##### EXCERPTED RECORDS

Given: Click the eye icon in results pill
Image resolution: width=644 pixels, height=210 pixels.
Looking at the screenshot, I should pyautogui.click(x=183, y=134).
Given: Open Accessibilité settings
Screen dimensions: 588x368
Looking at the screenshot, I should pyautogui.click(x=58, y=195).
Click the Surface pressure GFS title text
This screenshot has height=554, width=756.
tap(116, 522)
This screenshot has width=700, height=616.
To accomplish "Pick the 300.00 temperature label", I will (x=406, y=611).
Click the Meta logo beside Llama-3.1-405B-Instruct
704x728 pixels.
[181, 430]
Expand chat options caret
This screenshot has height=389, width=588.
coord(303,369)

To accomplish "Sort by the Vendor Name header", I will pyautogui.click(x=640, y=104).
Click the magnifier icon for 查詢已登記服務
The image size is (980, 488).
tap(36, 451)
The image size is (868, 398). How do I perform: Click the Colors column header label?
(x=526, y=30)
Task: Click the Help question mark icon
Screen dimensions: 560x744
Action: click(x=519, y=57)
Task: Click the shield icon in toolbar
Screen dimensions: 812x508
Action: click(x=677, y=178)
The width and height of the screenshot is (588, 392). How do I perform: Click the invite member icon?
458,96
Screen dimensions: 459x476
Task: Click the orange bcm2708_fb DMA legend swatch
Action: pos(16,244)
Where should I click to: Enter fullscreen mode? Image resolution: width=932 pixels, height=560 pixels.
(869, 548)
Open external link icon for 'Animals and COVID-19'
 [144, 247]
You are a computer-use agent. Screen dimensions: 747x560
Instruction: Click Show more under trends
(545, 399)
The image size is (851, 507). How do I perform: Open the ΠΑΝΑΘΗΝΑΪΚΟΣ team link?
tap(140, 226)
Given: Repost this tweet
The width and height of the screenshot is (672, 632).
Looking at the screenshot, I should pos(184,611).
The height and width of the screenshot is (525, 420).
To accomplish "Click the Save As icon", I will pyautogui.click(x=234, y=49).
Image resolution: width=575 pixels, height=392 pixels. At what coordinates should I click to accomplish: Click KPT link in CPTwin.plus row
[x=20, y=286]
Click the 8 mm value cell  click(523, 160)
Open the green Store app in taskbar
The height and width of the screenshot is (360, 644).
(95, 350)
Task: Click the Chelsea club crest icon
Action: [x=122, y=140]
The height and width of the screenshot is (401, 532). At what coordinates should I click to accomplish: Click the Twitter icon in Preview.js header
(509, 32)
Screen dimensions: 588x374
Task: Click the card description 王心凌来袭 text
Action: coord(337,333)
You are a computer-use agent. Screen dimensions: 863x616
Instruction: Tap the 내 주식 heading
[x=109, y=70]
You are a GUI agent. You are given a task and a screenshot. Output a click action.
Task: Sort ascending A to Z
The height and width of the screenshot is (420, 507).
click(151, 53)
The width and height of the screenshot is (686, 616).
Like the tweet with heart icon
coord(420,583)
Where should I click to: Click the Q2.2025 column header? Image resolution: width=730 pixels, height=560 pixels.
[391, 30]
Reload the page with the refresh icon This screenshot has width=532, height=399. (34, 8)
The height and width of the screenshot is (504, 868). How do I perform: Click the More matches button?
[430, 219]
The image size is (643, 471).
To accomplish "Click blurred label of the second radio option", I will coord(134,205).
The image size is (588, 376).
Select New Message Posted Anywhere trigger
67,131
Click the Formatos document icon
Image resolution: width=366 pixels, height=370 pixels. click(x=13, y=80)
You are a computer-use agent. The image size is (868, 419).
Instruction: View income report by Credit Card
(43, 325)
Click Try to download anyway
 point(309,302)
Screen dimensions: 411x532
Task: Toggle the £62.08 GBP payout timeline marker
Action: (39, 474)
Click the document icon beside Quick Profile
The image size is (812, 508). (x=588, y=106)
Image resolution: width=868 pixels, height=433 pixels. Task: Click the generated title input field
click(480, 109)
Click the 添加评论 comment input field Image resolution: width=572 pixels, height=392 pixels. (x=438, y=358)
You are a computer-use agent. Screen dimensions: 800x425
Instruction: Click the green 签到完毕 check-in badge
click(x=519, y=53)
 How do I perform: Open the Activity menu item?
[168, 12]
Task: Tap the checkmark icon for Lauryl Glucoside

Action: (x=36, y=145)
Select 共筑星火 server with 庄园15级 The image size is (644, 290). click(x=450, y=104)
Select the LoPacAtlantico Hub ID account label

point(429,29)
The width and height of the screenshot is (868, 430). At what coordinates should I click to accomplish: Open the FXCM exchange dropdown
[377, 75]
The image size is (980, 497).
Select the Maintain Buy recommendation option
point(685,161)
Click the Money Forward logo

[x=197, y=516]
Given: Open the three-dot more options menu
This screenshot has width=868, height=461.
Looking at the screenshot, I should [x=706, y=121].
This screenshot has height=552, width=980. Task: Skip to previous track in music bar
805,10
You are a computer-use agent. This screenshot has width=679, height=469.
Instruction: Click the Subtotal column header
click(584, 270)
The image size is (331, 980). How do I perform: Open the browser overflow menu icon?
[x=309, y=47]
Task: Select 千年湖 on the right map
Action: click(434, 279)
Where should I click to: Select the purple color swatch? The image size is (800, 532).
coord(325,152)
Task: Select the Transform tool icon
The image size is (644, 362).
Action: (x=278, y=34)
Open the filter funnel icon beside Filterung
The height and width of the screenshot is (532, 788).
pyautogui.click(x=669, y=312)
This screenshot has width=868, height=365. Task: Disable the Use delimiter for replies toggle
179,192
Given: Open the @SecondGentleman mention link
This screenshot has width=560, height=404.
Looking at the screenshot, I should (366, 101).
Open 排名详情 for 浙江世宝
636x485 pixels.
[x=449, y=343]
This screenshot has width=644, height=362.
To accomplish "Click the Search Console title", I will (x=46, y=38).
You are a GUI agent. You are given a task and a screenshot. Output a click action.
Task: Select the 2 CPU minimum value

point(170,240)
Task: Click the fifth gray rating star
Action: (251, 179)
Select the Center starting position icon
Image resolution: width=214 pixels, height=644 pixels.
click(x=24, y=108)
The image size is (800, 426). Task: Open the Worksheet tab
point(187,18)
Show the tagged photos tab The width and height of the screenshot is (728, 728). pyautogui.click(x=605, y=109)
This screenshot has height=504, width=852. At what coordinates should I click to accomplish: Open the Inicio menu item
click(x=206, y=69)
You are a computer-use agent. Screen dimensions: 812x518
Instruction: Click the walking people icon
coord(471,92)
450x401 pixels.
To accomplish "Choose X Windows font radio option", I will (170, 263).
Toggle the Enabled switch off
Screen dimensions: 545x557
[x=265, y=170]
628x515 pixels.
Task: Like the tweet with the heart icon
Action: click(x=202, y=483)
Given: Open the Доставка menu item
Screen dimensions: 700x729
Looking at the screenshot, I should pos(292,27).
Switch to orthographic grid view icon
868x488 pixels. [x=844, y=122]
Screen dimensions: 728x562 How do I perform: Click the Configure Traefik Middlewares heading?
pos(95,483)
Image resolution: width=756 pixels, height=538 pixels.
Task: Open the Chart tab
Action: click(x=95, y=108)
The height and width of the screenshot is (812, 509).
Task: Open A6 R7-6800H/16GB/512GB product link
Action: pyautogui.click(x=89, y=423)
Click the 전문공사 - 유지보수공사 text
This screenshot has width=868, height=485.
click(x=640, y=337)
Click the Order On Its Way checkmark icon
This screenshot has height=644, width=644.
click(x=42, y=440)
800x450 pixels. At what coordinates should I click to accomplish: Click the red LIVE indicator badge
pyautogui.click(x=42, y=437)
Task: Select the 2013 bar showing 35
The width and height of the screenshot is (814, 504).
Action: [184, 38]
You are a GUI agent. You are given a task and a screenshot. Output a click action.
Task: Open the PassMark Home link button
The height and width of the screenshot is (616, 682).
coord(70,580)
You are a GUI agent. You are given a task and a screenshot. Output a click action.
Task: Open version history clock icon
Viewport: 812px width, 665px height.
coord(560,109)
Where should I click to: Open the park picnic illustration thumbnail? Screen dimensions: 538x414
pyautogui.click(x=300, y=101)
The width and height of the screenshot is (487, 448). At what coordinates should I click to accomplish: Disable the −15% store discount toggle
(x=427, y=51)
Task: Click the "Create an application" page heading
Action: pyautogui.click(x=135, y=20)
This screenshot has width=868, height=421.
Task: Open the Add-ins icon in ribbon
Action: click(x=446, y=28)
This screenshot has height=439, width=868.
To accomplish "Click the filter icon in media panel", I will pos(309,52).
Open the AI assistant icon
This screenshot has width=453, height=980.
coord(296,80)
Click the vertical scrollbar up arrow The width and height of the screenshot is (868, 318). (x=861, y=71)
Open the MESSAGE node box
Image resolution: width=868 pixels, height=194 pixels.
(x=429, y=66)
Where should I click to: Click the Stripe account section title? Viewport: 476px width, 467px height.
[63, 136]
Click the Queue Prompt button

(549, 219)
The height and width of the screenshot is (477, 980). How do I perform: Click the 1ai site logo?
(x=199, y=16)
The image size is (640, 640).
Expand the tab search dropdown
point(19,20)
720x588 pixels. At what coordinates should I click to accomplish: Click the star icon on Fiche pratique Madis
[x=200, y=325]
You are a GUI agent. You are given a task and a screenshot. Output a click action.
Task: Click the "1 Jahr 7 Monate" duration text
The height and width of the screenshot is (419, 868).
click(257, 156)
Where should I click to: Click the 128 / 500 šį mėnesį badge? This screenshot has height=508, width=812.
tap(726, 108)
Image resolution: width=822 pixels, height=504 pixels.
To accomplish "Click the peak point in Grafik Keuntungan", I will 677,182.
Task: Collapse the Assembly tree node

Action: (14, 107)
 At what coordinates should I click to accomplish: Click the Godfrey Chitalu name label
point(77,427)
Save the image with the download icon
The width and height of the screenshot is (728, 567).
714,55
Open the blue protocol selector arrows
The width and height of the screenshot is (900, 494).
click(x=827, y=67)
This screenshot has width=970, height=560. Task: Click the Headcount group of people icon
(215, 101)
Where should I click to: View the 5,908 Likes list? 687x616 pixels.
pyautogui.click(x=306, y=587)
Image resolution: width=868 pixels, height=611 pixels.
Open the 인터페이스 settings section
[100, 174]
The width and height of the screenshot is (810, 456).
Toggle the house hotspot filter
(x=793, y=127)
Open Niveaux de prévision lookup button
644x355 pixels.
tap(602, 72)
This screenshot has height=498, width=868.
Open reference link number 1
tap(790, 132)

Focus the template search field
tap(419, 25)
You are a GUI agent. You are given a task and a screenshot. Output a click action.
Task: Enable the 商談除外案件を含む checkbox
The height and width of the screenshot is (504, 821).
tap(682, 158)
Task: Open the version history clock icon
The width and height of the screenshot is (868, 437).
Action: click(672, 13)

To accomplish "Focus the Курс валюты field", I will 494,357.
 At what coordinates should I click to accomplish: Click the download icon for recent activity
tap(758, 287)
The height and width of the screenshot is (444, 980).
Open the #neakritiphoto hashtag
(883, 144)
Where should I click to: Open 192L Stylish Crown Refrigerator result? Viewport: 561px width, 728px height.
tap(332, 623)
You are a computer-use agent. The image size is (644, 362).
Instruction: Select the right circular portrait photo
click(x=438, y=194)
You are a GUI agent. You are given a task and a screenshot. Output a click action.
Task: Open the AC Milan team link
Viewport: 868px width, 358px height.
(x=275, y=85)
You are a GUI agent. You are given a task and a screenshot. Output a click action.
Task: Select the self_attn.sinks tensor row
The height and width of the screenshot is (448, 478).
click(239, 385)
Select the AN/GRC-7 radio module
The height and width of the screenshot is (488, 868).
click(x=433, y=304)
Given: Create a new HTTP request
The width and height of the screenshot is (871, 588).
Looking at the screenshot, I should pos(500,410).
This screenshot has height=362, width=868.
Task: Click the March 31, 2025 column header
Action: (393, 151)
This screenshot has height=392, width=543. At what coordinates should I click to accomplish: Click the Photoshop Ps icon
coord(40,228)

##########

## TASK TO COMPLETE
Look over the listing above and copy each line that contains "computer".

## SOLUTION
You are a computer-use agent. Screen dimensions: 747x560
You are a computer-use agent. Screen dimensions: 863x616
You are a computer-use agent. The image size is (868, 419).
You are a computer-use agent. Screen dimensions: 800x425
You are a computer-use agent. This screenshot has width=679, height=469.
You are a computer-use agent. Screen dimensions: 812x518
You are a computer-use agent. The image size is (644, 362).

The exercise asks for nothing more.